Collected data entries:
• • • • • • •

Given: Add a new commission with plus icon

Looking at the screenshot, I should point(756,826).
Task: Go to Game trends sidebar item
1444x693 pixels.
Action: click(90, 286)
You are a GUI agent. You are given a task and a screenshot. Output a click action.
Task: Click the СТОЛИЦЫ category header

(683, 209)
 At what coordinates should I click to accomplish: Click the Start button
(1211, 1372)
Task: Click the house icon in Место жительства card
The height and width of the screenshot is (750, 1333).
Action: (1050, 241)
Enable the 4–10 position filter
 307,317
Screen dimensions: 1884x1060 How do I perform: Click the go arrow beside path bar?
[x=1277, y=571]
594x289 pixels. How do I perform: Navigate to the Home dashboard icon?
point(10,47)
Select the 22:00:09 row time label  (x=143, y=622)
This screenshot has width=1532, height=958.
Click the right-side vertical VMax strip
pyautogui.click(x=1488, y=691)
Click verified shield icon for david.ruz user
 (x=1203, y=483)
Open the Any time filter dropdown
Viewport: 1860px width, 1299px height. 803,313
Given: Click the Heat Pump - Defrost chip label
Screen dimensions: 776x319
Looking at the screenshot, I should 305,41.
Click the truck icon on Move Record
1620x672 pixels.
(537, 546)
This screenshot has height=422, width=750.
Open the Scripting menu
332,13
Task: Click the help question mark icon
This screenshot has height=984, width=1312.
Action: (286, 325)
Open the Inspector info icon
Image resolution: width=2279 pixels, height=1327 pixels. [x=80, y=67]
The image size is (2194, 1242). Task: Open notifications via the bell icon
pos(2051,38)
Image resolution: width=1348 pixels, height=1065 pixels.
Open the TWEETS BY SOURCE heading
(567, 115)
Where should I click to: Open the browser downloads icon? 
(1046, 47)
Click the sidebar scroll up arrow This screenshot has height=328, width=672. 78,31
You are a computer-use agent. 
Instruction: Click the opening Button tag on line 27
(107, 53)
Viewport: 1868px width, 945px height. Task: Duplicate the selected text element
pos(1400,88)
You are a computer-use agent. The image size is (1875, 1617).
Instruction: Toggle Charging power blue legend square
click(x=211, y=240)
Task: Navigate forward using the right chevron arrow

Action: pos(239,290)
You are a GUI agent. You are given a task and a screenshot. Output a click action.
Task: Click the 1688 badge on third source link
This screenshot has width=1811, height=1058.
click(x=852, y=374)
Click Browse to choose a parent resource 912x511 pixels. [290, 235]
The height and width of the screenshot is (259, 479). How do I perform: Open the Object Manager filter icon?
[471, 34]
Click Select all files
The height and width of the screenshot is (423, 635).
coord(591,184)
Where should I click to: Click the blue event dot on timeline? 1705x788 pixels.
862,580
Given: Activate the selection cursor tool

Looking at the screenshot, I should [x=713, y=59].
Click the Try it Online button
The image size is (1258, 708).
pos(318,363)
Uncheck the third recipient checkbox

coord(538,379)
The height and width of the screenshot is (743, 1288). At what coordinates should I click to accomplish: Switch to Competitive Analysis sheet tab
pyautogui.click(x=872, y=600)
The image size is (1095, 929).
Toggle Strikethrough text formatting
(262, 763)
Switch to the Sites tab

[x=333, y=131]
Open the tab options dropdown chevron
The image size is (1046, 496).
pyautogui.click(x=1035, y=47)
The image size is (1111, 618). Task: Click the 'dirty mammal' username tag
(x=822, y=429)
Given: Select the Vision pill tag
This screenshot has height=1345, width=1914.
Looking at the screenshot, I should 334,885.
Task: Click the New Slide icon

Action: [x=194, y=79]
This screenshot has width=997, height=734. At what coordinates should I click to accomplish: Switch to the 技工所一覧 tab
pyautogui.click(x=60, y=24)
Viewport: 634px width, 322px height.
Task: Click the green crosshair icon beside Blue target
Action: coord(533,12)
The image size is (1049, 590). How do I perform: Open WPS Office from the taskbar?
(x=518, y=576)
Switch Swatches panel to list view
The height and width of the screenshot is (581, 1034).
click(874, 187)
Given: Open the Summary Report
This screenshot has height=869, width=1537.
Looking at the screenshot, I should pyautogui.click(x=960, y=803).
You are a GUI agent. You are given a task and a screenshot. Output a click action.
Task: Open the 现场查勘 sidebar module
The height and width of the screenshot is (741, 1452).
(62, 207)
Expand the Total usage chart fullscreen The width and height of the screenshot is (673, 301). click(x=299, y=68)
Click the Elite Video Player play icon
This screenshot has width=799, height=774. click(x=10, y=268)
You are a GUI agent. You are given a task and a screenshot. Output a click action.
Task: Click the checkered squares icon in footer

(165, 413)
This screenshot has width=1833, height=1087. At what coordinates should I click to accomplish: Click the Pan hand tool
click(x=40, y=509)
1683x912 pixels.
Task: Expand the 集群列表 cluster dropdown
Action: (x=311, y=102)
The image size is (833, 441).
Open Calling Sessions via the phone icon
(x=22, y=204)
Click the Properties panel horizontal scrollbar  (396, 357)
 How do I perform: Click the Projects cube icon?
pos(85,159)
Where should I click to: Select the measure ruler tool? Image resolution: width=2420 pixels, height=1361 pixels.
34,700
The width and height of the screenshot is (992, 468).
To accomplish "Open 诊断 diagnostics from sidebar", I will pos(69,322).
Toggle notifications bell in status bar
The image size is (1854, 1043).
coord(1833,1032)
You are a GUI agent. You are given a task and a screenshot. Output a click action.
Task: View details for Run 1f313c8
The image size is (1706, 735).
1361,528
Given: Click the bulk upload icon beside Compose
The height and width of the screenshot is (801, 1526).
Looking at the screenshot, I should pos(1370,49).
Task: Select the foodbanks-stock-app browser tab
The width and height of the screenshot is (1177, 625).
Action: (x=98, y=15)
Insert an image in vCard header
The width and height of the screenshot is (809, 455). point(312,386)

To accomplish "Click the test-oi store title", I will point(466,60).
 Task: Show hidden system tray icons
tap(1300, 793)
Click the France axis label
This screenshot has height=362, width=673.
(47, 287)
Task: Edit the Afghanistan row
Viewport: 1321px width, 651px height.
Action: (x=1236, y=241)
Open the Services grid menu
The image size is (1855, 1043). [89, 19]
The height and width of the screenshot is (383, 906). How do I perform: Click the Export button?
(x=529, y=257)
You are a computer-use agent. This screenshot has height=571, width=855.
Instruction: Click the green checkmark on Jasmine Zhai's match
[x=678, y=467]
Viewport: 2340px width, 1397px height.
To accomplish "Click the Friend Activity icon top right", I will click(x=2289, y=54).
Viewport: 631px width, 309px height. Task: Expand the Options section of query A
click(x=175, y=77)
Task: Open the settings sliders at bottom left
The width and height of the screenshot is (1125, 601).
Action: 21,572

• • • • • • •

◆ WHAT YOU SHOULD DO: Print, exactly as written, the first line of the records above and each line after it until the line with "Task: Click the help question mark icon", which is printed too.

◆ OUTPUT FOR THIS EXERCISE:
Given: Add a new commission with plus icon

Looking at the screenshot, I should point(756,826).
Task: Go to Game trends sidebar item
1444x693 pixels.
Action: click(90, 286)
You are a GUI agent. You are given a task and a screenshot. Output a click action.
Task: Click the СТОЛИЦЫ category header

(683, 209)
 At what coordinates should I click to accomplish: Click the Start button
(1211, 1372)
Task: Click the house icon in Место жительства card
The height and width of the screenshot is (750, 1333).
Action: (1050, 241)
Enable the 4–10 position filter
 307,317
Screen dimensions: 1884x1060 How do I perform: Click the go arrow beside path bar?
[x=1277, y=571]
594x289 pixels. How do I perform: Navigate to the Home dashboard icon?
point(10,47)
Select the 22:00:09 row time label  (x=143, y=622)
This screenshot has width=1532, height=958.
Click the right-side vertical VMax strip
pyautogui.click(x=1488, y=691)
Click verified shield icon for david.ruz user
 (x=1203, y=483)
Open the Any time filter dropdown
Viewport: 1860px width, 1299px height. 803,313
Given: Click the Heat Pump - Defrost chip label
Screen dimensions: 776x319
Looking at the screenshot, I should 305,41.
Click the truck icon on Move Record
1620x672 pixels.
(537, 546)
This screenshot has height=422, width=750.
Open the Scripting menu
332,13
Task: Click the help question mark icon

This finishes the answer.